Multibody refinement analysis of the cryo-EM structures. The data set for each type of 30S particle was analyzed using multibody refinement to visualize their motions. The left and middle panels show, respectively, the central sections of the cryo-EM maps of the obtained 30S structures after the consensus refinement and of the head after multibody refinement. The high-resolution features of the density maps are apparent in the body region. Still, they are slightly blurred in the head domain in the central sections of the maps obtained through consensus refinement.

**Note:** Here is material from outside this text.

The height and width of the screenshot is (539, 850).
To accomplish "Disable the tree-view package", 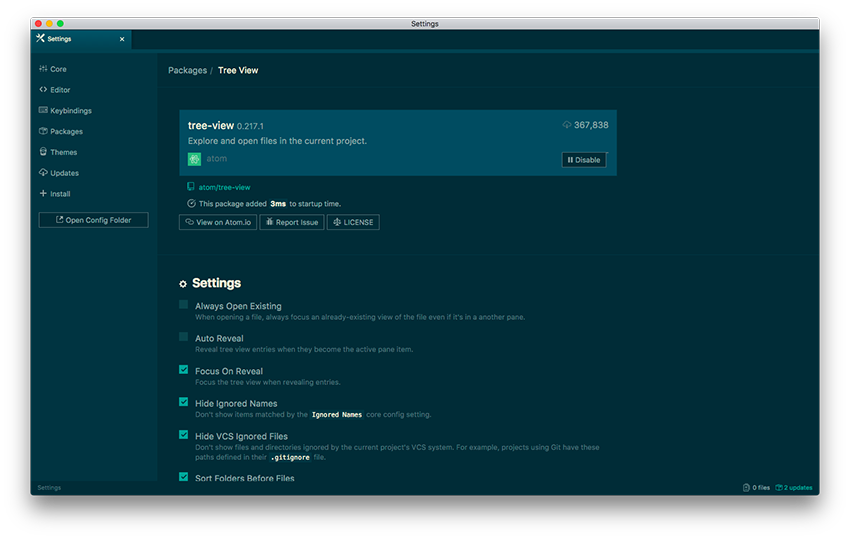I will 584,160.
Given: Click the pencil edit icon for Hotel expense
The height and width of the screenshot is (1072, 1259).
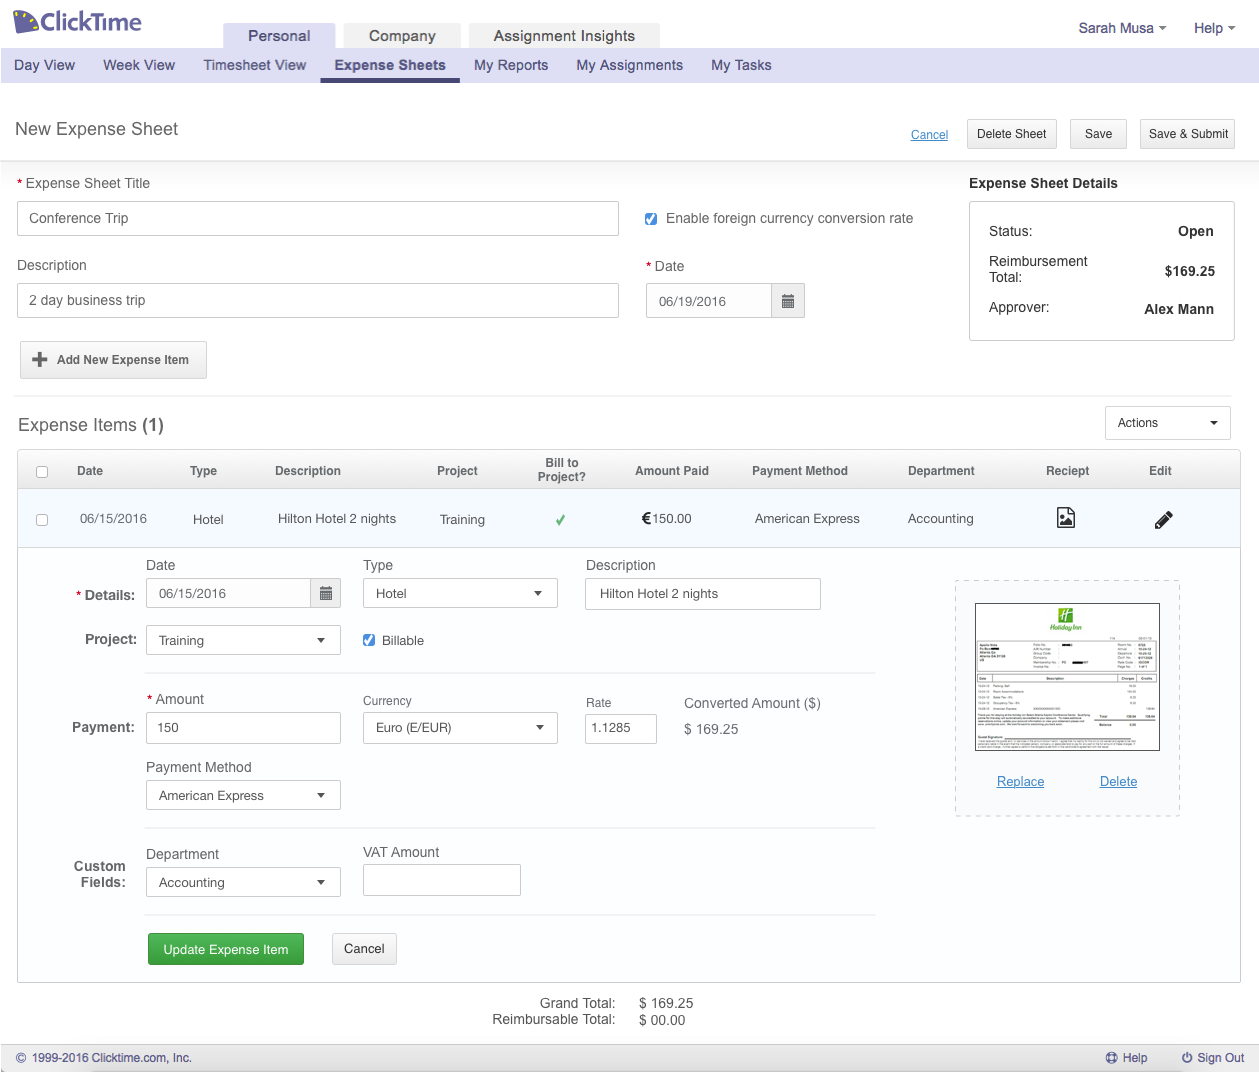Looking at the screenshot, I should (x=1163, y=520).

High-resolution features of the head become more apparent in the maps of this region obtained through multibody refinement. The right panels show the principal component analysis of the different structures using the multibody refinement routine in RELION 3.0. This analysis indicated that between 38% and 43% of the variance is due to the movements of the head with respect to the body and platform.